Can you tell us a little about your background in kitesurfing?

I got into the sport through my father. He competed in catamaran sailing with my mother at the pre-Olympics for the French team. When we moved to the Dominican Republic he made the transition to kite surfing and I went out a couple of times with him.

Did you find it easy when you started?

I didn’t find kitesurfing the hardest thing in the world, I had learned the basics with my father before actually taking classes and everything was already pretty natural. The only thing I had trouble with was going upwind which took a bit longer for me to actually get it going.

What do you love most about the sport?

The adrenaline. It’s the fun, the speed, the jumps and the freedom of being on the water that I love. You might say that I prefer being on the water than the land!

On windy days it is not unusual to see 30 kites at Dubai Kite Beach.

Is it a dangerous sport? Did you say something about jellyfish?

Jellyfish are a problem for kite surfers only in Dubai. We have something called jellyfish season where for a couple of months in the summer there are just loads of them. It’s dangerous because if you get stung too much then it becomes too painful to kite surf – I know because I have been stung a lot! Dangers that apply for all kite surfers though come from crashing or being hit by the board. I haven’t had too many bad crashes. I have been shaken up for a couple of minutes before and have some cuts and bruises but nothing too bad.

What is it like being the only kitesurfer in GEMS Sports Academy?

It’s interesting as I am kind of like the lone wolf. I have a different timetable to everyone else when it comes to training and nobody knows much about the kitesurfing as it is a brand new sport to the academy.

Does it work in your favour being the only kite surfer in the academy?

I like it when people start asking questions and some of the other students have shown an interest in what I do. For example, I sometimes teach the swimmers some of the basics of the sport as they are interested and I enjoy that. It can work against me though as some people don’t much about my sport and therefore do not consider me as much of an athlete as other students. But ultimately I love the sport so I do not mind.

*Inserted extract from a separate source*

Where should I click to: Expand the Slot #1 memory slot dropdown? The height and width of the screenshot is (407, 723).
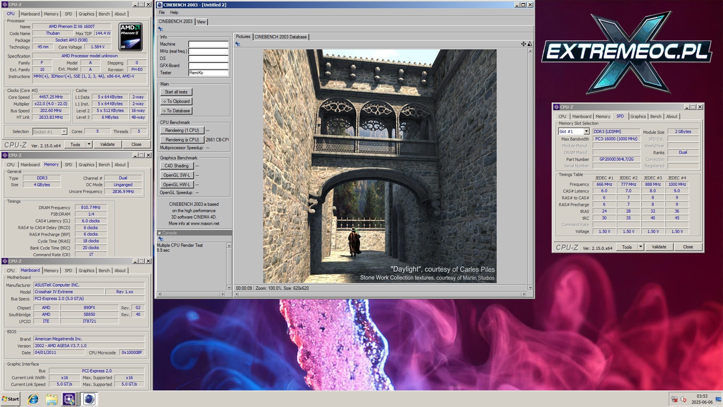pyautogui.click(x=586, y=132)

Matéo lives on the beach and practises every day.

How do GEMS support you?

Academically they support me the same as everyone else at the academy. In terms of my sport the main benefit of being at GEMS is the strength and conditioning training that I receive. It keeps me injury free and prevents me from fatiguing during competition which is important. Also they adapt my timetable so that I am able to train outside with the kite.

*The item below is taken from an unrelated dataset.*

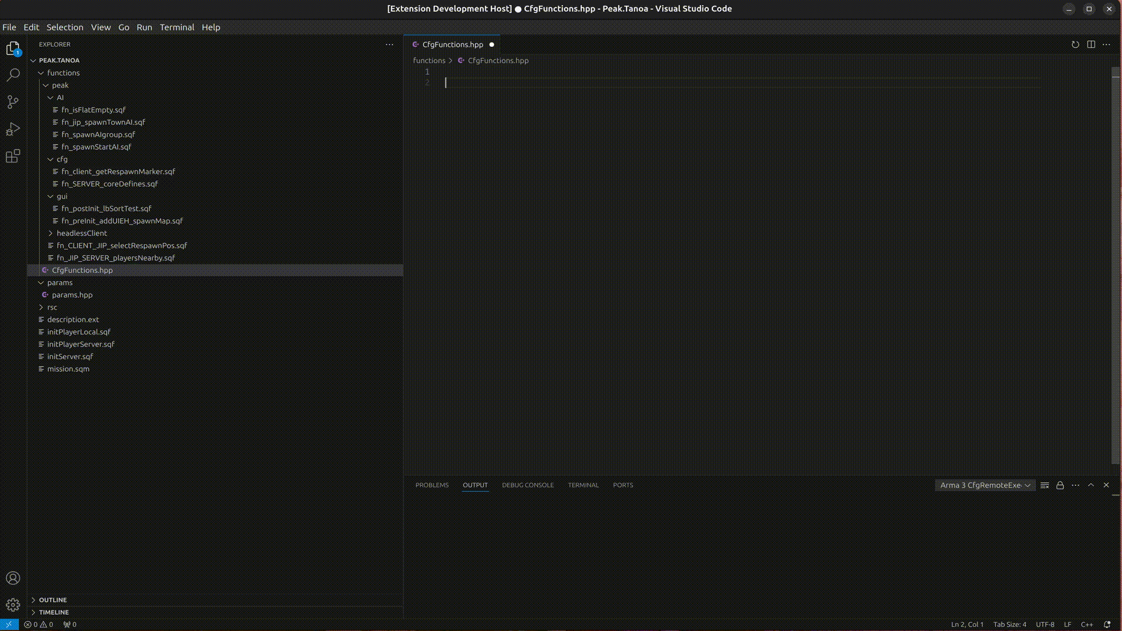Toggle output scroll lock
The height and width of the screenshot is (631, 1122).
1060,486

What is your typical day like at GEMS?

I start school at 7.45 and finish at 1.20 in the afternoon. From there I either hit the gym or come to the beach to go kite surfing. I train with the kite every single day so it is a good routine to be in.

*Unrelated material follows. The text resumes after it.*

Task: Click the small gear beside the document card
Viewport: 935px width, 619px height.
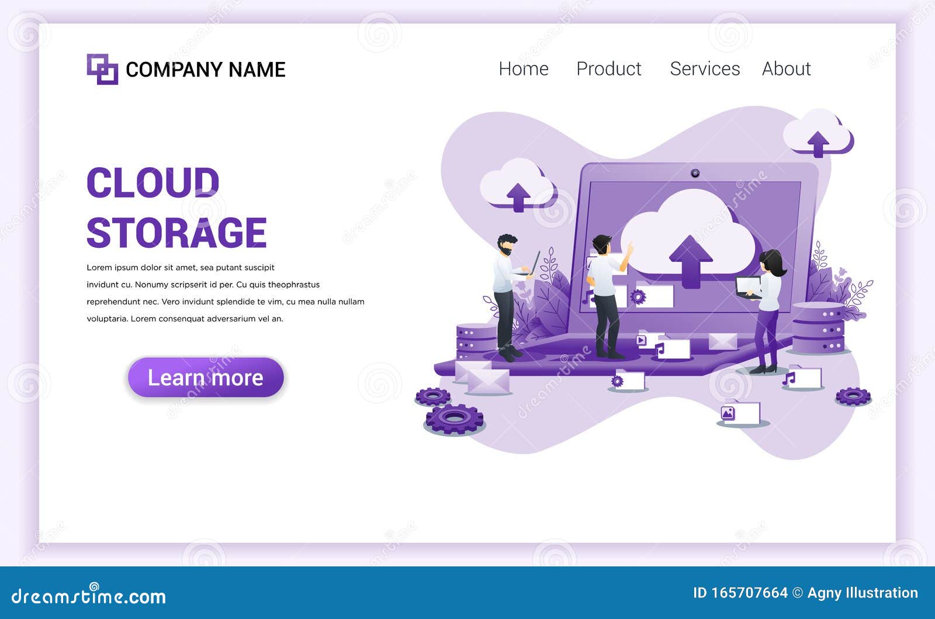Action: [617, 381]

What is your best achievement in the sport?

For sure it’s the hydrofoil 2012 World Championships in France where I won the junior category. It was the first time I tasted success on that scale and made be believe that I could achieve something great in the sport – it was a fantastic occasion and it was pleasing to beat great kitesurfers from around the world.

Kitesurfing can be performed on lakes or at sea.

Where do you see your future in the sport? Do you want to go pro?

Not completely. I definitely want to continue it but I will first need to get a different job so that I can sustain my involvement in the sport and keep entering competitions. Kitesurfing is only good if you have enough money to make it to the best tournaments so the harder I work outside of kite surfing, the more likely it is that I can go far on the water.

Do you think kitesurfing could become an Olympic sport and you could follow in your parents’ footsteps ?

Hopefully. While it is a requirement of our sport to have wind, you do not need coast to have a competition. Some of the best kite surfing you will see happens on lakes and it is a really spectator-friendly sport so the crowds would love it. It’s exciting, creative and fun. To compete in an Olympics like my parents would be a fantastic incentive for me to train towards.